I’m working on it. I’m not at a perfect place with it, at 30, and I don’t know that I will ever fully adapt my Type A personality to fit the mold of a “go with the flow” mindset. Because, okay, but the flow is going somewhere, right? Like where is it flowing? Is it flowing fast enough? Is it flowing the right way? WHEN DOES IT STOP FLOWING.
Anyway — a few self care-ish things I have tried to implement the last few years are as follows:
Taking breaks. If I could tattoo “TAKE YOUR PTO” on my forehead… but, really. If there is anything I feel absolute zero guilt about, it’s taking a day off. It’s hard to feel that way early in your career, when your job makes it feel like the Hunger Games to try and get the day after Christmas off, damn, but now? Now I am like, “Hello I am taking two weeks off right in the middle of our next big presentation planning.” Not may I. Not is it okay if I. But I AM.
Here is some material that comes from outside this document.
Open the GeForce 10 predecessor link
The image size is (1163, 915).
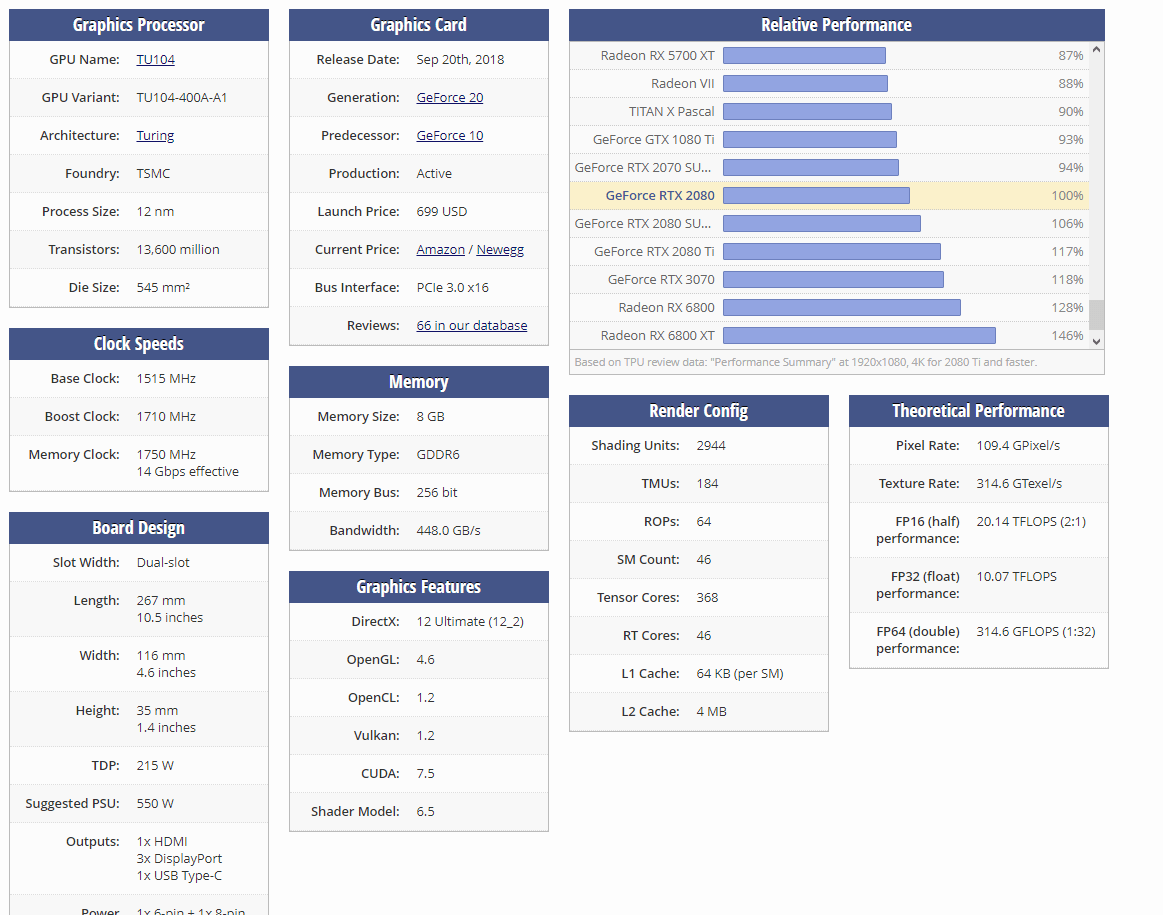coord(449,135)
(Also because I am getting married, and absolutely not rescheduling that again.)
Setting smaller goals. This is mostly related to the anxiety I feel about having not written the books I have always said I wanted to write. But also smaller goals, like, okay, maybe I don’t move out of Ohio this year, but maybe I find other ways to scratch that itch, like visiting my cool-ass friends in Seattle!***** Smaller goals, like, yes I will start (another) blog, but I won’t put a hard expectation of 1 blog a week on it.
I am far too goal-oriented to not have goals, but trying to meet the big ones with a bunch of little ones has helped.
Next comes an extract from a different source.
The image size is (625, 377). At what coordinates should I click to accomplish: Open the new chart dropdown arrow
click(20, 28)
Protecting my mental and emotional health. A no-brainer. Boundaries aren’t selfish, no matter who it is. This is a hard one to learn, or unlearn, depending on which side of the spectrum you started. But your mental and emotional health is your own, and once you start determining the good, and the bad, it’s pretty great. It’s not always easy to put this first and foremost, and it can take a lot of energy. But it’s something I think I’ve really made a lot of progress in as I enter the Jurassic age.
ON DRINKING AGAIN
DRINK MORE WATER, BITCH.
Now if you don’t mind, I need to go put on a sparkly midi skirt, get on Zoom and make my friends do Jell-O shots with me.
*Timestamped 11:02 a.m.
**AND SPIDER-MAN 3!!!!!!
***Spies, Michael Schur half-hour comedies, a specific episode of “Supernatural” …
****I’m lucky enough to be very, very close with my two sisters, as evidenced by how many times they have made me cry today with their nice words and “you’re my role model” and gifts and existence.
*****Not saying I teared up seeing the Starbucks Reserve IRL, but.